Peer mentoring - where older children are given responsibility for new or younger pupils - helps protect children from the taunts and abuse that can make them desperately unhappy. It encourages pupils to think about their behaviour towards others as well as giving them new skills and confidence and it's been a great success in many schools.
But the Mirror doesn't think much of the idea. "We have our doubts about the well-meaning yet flawed plan to appoint 'Big Brothers' to mediate in conflicts," says the Mirror. "Bullying is a serious issue and requires firm, sensitive intervention by adults, not children." And there's more proof the Mirror doesn't get it as it persists in its attempt to give peer mentors bodyguard status. "There are fears mentors could get involved in fights," reports the paper. It doesn't say where these fears come from though.
P Meanwhile Balls won't be pleased with The Times' columnist Hugo Rifkind, who has unearthed a story of the minister "berating a waitress on a GNER train in a manner that one might describe as 'bullying'."
Apparently the dining car had run out of food. Balls' spokesman said the tale was nonsense but The Times' source is adamant: "He was very, very angry. Spluttering. Outraged. The waitress offered to find some biscuits and cheese. Balls said: 'Don't you know who I am?' She said: 'No'."

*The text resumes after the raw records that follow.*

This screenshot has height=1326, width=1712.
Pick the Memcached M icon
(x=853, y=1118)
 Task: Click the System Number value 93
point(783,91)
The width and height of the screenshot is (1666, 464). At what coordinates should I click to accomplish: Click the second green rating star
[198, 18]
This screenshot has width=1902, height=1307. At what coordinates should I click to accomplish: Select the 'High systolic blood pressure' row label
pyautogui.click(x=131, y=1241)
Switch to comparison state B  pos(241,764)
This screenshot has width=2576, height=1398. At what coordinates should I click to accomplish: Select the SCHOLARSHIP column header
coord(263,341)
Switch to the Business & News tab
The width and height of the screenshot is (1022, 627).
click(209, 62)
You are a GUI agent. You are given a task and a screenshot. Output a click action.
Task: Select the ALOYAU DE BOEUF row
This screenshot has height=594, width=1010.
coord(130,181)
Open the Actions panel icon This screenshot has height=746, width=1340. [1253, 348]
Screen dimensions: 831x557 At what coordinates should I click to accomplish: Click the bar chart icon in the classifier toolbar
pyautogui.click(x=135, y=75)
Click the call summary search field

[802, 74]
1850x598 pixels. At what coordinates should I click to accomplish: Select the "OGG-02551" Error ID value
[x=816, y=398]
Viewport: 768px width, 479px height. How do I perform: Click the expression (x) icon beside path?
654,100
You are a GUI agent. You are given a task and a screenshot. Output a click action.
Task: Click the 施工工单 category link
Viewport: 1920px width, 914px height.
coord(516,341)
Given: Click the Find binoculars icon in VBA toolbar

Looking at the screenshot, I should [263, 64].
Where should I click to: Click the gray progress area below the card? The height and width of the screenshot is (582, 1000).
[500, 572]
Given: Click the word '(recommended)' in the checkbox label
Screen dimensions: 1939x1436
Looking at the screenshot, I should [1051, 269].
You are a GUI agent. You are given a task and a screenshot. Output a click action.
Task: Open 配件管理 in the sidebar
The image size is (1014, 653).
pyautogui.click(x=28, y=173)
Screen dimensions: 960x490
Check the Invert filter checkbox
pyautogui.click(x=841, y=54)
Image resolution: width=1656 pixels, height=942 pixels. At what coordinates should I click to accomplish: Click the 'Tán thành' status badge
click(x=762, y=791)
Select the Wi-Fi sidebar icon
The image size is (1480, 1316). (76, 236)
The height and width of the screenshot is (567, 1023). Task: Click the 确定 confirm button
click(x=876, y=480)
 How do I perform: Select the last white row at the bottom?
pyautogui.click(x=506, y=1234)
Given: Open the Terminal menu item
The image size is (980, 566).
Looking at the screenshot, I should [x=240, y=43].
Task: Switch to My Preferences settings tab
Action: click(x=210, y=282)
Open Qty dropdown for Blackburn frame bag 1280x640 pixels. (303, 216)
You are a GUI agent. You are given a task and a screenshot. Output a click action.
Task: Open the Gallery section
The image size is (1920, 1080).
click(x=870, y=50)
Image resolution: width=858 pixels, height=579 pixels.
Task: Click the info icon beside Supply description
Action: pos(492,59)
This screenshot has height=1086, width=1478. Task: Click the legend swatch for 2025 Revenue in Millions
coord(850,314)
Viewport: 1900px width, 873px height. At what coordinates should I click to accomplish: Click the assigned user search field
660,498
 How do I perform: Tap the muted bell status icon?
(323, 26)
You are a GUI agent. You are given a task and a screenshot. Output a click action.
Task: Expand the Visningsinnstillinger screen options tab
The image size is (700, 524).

- Christmas is coming. Will this be the year The Daily Express doesn't carry a story about sex offenders getting slap-up turkey dinners in jail? Don't put money on it. Just like carols, it's a festive tradition.
Another festive tradition in newspaper land is moaning about other festive traditions being banned. Evan James Primary School in Pontypridd, south Wales, has been branded a "Scrooge school" by The Mail on Sunday among others for preventing children from swapping Christmas cards.
"The reasons for not having cards are endless," says deputy head Nicholas Daniels, quoted in The Western Mail. Doling out cards takes up staff time, adds to litter and risks some children being left out, he explains.
Neighbouring Parc Lewis School has asked that children don't give shop-bought cards to save trees. Instead it's asking parents to give to Oxfam to help those less fortunate. Not so Scrooge-like after all.
SOUNDBITE
"Producers of reality TV seem to live in a parallel universe, where the exploitation of newborn babies is an acceptable form of entertainment" - Mary MacLeod, chief executive of the Family & Parenting Institute.